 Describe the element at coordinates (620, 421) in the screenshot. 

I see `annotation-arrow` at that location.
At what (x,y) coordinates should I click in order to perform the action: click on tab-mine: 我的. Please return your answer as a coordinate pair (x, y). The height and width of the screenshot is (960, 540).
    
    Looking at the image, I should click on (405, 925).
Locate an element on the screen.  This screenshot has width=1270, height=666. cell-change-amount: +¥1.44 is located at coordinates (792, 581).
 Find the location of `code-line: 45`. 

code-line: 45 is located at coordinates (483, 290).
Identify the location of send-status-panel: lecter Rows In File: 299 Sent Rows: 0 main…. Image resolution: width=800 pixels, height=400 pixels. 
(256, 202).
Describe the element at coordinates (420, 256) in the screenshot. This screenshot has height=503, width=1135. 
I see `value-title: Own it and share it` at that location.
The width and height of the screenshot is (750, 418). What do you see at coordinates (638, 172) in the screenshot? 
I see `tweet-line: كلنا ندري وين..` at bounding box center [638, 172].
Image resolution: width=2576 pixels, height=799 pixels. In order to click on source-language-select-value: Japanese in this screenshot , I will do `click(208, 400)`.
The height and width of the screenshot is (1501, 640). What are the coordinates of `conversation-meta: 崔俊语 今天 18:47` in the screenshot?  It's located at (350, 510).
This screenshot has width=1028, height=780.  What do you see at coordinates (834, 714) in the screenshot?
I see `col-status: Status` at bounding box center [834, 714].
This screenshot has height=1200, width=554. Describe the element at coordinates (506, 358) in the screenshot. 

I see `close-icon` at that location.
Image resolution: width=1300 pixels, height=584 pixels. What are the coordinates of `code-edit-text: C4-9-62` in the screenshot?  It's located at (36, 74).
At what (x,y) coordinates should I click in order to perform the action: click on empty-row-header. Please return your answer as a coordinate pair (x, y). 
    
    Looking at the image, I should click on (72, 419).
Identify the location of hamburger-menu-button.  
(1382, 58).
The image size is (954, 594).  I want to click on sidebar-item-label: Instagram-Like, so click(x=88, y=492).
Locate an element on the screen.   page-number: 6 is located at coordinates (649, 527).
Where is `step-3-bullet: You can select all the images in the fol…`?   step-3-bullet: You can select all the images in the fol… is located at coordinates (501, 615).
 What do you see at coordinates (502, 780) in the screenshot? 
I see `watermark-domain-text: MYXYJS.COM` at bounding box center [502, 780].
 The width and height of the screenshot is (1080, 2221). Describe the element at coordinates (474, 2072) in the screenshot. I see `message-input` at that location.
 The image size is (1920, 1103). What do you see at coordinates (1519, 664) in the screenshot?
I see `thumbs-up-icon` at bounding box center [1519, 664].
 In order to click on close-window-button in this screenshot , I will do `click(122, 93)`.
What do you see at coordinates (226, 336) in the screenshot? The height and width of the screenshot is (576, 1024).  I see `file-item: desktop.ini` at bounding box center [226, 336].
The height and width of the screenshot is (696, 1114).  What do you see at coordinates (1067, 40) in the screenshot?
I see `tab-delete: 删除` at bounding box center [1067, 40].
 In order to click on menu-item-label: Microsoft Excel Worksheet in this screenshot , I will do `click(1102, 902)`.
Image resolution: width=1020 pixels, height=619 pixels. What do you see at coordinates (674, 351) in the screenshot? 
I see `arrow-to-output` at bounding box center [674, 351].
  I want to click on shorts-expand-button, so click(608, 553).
★ ★ ★ ★ ★ ★ ★
§ **What is expected**: From the start of the rows up to and including the line with "Looking at the image, I should click on (405, 925).", lay out each non-blank line as a Markdown table with the columns Nr and Line, numbering the lines in order.

§ **Response to this task**:
| Nr | Line |
|---|---|
| 1 |  Describe the element at coordinates (620, 421) in the screenshot.  |
| 2 | I see `annotation-arrow` at that location. |
| 3 | At what (x,y) coordinates should I click in order to perform the action: click on tab-mine: 我的. Please return your answer as a coordinate pair (x, y). The height and width of the screenshot is (960, 540). |
| 4 |     Looking at the image, I should click on (405, 925). |